来世は他人がいい 8巻
小西明日翔
今まで絵柄のより好みで手を出していなかった作品でしたが、皆さんのレビューで興味持って読んでみたらめちゃくちゃハマリしました!
1巻から通し読みして、登場人物多いし、いろいろ策略とか理解難しくて何度も読み直し・・・4日かかってやっと最新8巻までたどり着きました。
🌸🌸🌸
8巻
底知れぬ狂気と冷酷さの持ち主、霧島のルーツである子供時代が明かされました。
11歳の子供に「人生ってずっとこんなクソつまんないの?」って言わしめたものは何なんだろう?
霧島は頭がとても良くて、勉強も空手も何でも卒なくできた。
学校ですることなど自分にとって何の面白みもない。自分と同じレベルと思える友達も周りにいない。いつの間にか周りの子供を見下すようになっていたんじゃないかな。
何も手ごたえがなく空虚な日々。それでも優等生としての外面は保って、表面的にはうまく立ち回っていた。
でもそんな霧島の胡散臭さをいじめっ子は見逃さなかった。
ある日突然始まった理不尽な暴力。そこであろうことか霧島の抗えぬ血が目覚めてしまった!(鏡の前で自分の打撲跡を眺めて微笑む霧島の不気味さよ😨)
子供がするカードゲームなんかでは味わえない、死の際まで激しい暴力にさらされることのスリルと、体に痛みを刻むことで味わう、生きている実感💥
マンガに出てくる自殺願望の子が、ビルの屋上で「死の淵に立つと、自分が生きているという輪郭がくっきりするの」なんて言う場面がよくあるけれど、霧島もまさにそんな思いだったのではないかな。
自分の被害を淡々と記録したり、女の子に優しくしつつ自分の被害を匂わせて、自分の味方をしてくれるよう仕向けたりと(子供の頃から立ち回りの狡賢さが今と変わらず💦)、一連の出来事をまるで自分が主導するゲームとして楽しんでいるのもサイコすぎる。。
蓮司さんが「教育である程度表面は矯正できても、性根の底の底の部分は変えられへん」と言っていたように、いくらちゃんとした教育を受けていても、霧島の中の萼さんから受け継いだ過激性なのか、あるいはナチュラルボーンのマゾヒズムなのか、そういった変えられない本質があったということなんだと思う。
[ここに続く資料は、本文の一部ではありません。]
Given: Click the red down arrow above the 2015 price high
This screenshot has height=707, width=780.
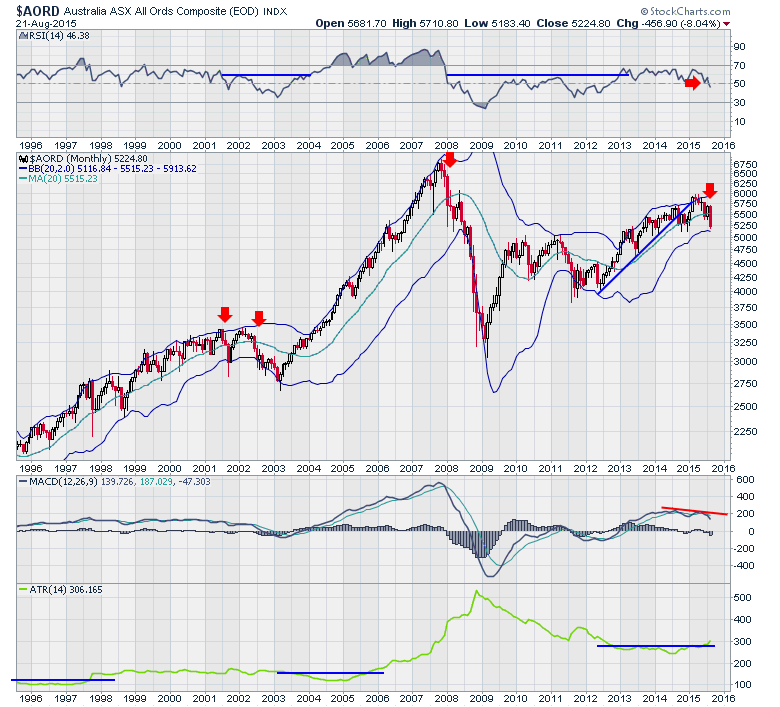Looking at the screenshot, I should [710, 190].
萼さんも生まれがいいのにヤクザになったのだし、まるでクローン。
➕➕➕
巻末の、霧島が初めて吉乃を自分の部屋に迎え入れる場面。
子供の頃にヤクザの孫の吉乃に興味を持って、やがて一緒に過ごすことになり、最初は自分勝手な好奇心だけで接していた。
吉乃のきっぷの良さに惚れてからは一方的に愛を注ぐ対象となり、次第に「笑顔が見たい」「独占欲」から「手放せない相手」と気付き、今では「自分のことを分かってほしい」「お互いに分かり合いたい」と気持ちがどんどん変化してきた。
自分と分かり合える人間はいないし、他人に興味もなかったモンスター霧島に、少しづつ人間らしさが芽生えてきた…!
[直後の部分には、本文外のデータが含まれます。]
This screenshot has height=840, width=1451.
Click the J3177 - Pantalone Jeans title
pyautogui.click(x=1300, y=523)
これは普通ならとても喜ばしいことだけれど、霧島のような人間にとっては「大事な人」ができたことが弱みにつながりそうで、この先とても不穏なものを感じる…🥺
8巻の続きをアフタヌーン連載で少し読みました。
今までは心なく上滑りの言葉ばかりだった霧島が、今は芯から言葉を発し、心から吉乃を求めているように見えてとても切ない。
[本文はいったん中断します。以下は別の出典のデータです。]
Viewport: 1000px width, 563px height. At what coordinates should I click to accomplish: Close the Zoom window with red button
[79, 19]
でも思うんですが、萼さんの霧島への接し方が酷いんじゃないでしょうか!?
蓮二さんに義理があるからって、まだ高校生でヤクザになってもいない霧島を、吉乃の用心棒につけるんですよ。
吉乃を守って自分の孫が死ぬかもしれないのに。
霧島を自分の跡目にとは、微塵も思っていないのかな?
子供のころから食費しか与えないとか、親族なのに冷遇すぎて、任侠道の親分とは思えない情のなさじゃないですか?
ここまでするのはなんだか裏がありそうで、もしかしたら吉乃のお父さんが死んだのには萼さんが関わっているのかな・・・なんてね。